If we grow up hearing the exact same message over and over again our entire lives then we’ll believe it’s true on some level even if we know it’s not. Children’s television depicts grotesquely distorted, dichotomous and oversimplified gender roles. Even if children could discern reality from fantasy and weren’t basing their understanding of reality on what they watched on television, why would you barrage children’s minds with messages that aren’t true and then leave it up to them to figure out when it’s smart to mimic their heroes and when it’s not? You’re going out of your way to put a stumbling block in front of your child that doesn’t need to be there at all. Even if oversimplified princess movies don’t warp girls’ identities, they’re still just white noise. If girls learn the same lesson over and over again then they never learn anything new. Then, when they enter adulthood they don’t know anything, which is just as counterproductive as indoctrinating them to become Barbies. You could argue that I’m making the issue bigger and more complicated than it is, but the entire problem could be avoided if Hollywood just didn’t go out of its way to remake the same shitty princess story a hundred times a year.
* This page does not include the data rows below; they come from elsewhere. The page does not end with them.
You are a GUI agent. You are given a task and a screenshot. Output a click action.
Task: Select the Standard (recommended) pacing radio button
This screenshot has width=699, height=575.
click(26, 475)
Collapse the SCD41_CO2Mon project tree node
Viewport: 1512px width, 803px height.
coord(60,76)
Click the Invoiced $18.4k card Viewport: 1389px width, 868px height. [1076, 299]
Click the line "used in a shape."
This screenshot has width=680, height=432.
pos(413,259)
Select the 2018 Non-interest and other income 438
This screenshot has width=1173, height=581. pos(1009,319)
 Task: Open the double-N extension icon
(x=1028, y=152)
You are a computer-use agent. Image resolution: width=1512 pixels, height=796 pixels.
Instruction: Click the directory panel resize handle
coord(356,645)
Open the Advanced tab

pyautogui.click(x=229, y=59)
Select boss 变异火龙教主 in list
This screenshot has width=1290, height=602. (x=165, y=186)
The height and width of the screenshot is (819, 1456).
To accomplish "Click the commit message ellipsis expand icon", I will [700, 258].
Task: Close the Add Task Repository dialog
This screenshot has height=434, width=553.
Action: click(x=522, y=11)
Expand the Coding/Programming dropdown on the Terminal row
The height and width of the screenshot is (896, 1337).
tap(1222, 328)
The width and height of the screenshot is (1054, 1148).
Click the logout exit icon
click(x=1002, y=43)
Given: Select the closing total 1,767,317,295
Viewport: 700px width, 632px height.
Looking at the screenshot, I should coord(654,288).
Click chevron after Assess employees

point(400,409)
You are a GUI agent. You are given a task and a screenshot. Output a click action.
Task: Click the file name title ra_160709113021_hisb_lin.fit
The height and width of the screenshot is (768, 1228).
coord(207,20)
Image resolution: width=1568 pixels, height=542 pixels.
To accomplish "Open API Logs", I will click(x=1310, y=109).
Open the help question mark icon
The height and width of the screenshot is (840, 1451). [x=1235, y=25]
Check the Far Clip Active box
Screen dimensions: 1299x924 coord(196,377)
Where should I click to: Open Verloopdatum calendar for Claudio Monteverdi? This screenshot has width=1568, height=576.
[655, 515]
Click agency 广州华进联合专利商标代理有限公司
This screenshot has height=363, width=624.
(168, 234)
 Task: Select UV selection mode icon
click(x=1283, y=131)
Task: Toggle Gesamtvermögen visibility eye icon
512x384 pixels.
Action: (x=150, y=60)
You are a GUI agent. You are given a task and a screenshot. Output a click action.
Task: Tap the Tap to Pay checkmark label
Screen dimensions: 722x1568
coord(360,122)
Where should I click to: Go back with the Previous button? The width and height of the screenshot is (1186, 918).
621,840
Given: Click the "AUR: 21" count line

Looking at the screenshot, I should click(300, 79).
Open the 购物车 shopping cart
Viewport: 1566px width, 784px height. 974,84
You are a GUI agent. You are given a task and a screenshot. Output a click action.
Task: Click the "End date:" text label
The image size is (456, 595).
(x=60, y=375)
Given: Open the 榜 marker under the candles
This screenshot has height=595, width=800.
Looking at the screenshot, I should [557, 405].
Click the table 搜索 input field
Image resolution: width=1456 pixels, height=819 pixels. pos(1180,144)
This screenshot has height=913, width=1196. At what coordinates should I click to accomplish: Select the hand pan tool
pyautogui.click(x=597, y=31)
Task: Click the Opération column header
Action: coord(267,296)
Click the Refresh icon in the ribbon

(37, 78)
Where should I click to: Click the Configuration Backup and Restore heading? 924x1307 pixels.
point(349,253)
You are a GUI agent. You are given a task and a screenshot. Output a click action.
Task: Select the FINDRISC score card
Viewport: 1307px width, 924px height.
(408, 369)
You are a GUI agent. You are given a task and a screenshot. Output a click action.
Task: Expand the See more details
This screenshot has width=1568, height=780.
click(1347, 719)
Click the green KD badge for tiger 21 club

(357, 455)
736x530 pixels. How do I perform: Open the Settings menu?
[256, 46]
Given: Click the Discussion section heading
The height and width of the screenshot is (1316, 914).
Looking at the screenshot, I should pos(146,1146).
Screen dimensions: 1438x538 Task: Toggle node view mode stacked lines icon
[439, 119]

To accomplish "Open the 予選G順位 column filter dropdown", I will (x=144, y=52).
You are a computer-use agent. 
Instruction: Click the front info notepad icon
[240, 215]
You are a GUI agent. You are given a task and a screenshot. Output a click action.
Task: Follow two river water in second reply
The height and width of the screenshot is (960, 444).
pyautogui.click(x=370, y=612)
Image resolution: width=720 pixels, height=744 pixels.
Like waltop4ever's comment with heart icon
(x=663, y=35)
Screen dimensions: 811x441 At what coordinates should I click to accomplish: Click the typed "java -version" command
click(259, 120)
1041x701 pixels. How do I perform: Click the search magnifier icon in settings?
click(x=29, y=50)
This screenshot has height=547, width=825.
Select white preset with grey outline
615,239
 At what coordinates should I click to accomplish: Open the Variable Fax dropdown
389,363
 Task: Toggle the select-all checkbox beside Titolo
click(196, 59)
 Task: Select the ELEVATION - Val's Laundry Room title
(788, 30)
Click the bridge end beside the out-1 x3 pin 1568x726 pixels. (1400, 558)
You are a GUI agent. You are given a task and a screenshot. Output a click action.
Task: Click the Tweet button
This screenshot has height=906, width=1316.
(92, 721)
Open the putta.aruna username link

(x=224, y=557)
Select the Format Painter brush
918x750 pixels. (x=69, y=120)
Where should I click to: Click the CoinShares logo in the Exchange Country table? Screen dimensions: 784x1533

If Hollywood doesn’t change anything else about the traditional princess story, please, please, please stop preaching that arranged marriages are immoral. Even if arranged marriages are immoral, there are already enough stories in existence that cover that topic. If it’s important to you that Indians feel guilty about their culture then they can watch Alladin. Meanwhile, most Western audiences grew up watching movies telling them that arranged marriages are bad, and modern mainstream Western culture practically revolves around dating and promiscuity.

So don’t worry. American girls are not going to let their parents force them to marry someone they don’t want to. You can stop warning us about the importance of using mutual attraction as a basis for a relationship. If “Brave” really wanted to break ground it could have shown a princess in any other stage of a relationship of a relationship after the initial commitment or at least acknowledge that sex exists.

Hollywood, what’s going on? There are a thousand reasons why you should stop selling us this same pig over and over again. If you hadn’t noticed, culture evolves at the pace of television. If you had the balls to finance enlightening entertainment instead of pandering to the lowest common denominator then society would reflect the art it’s raised on and act rationally and sanely.

Several generations have been raised on white noise. Look where it’s gotten us. How bad does it have to get before you decide to use the resources available to you to help cure people of stupidity instead of infecting them with it?

I guess what I”m trying to say is, Hollywood, I’m disappointed in you. You can do better than this. We both know you can.